The police should reprioritise the prevention of robberies for cash following the 15.1% increase in cash-in-transit heists and ATM bombings, said Richard Phillips, joint CEO of Cash Connect Management Solutions.
“Organised crime is becoming… confident and is refocusing on the big prize – armoured trucks responsible for moving cash,” he said.
After a steady decline from 467 cash-in-transit heists in 2006/7 to 119 in 2014/15, this type of crime is enjoying resurgence.
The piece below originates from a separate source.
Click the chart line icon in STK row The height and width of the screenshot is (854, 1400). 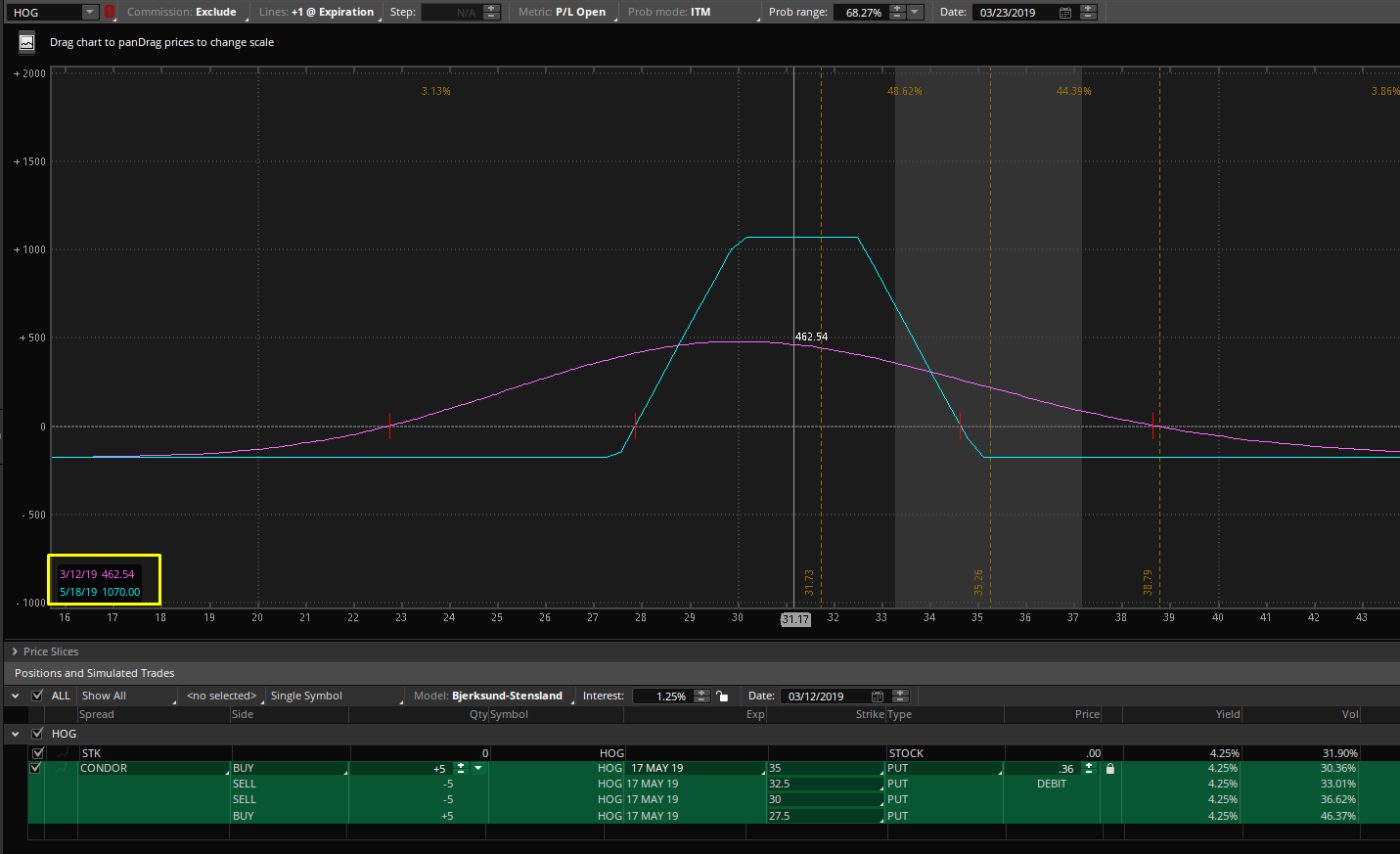point(64,753)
For the period 2015/16, there was a sudden spike to 137 cash in transit robberies.
Phillips warned that gangs seem able to arm themselves with effective weaponry, even plastic explosives if necessary, and their hits show careful planning.
Cash-in-transit heists used to be treated as a priority crime, with police intelligence identifying gangs of organised criminals and working to remove them from society.
“But that has been allowed to slip,” said Phillips.
Trends show that any business that holds cash is at risk, especially retailers.
“They have clearly found a weakness in retail and wholesale where cash is a dominant feature, and they are playing havoc. It is so easy for these guys,” Phillips added.
Companies that still manually count their cash and take it to the bank in a plastic bag give him the shivers, Phillips said.
Not just big business
According to the crime statistics, bank robberies were down 64% with only six in 2015/16.
The biggest increases in cash-in-transit heists were in the Eastern Cape, where they went up by 90% from 10 to 19, and the Western Cape where they are up 60% from 15 to 24.
Cash-in-transit heists in Gauteng were down 17.9% with 32 incidents for the latest period compared with 39 for 2014/15.
Of the six reported bank robberies this year two were in Gauteng, one in Mpumalanga and three in the North West.
According to a presentation by police Minister Nathi Nhleko, in a study of 4 128 business robbery cases reported from September to November 2015, cash was taken in 83% of the cases.
But it was not just big business that was targeted.
According to this analysis, 22.8% were spaza or tuck shops, 12.2% were supermarkets, 7.4% were general dealers, butcheries and cafés, 7.1% were bars, and 7% were petrol station shops, 6.7% were farm stalls and 5.6% were clothing stores.
“With the current cash in circulation figure of R130bn as recorded by the SA Reserve Bank, crime against businesses with high cash turnover is without a doubt still a serious problem.
“Unless something drastic happens the impact it has on our economy seems like a long-term reality,” said Phillips.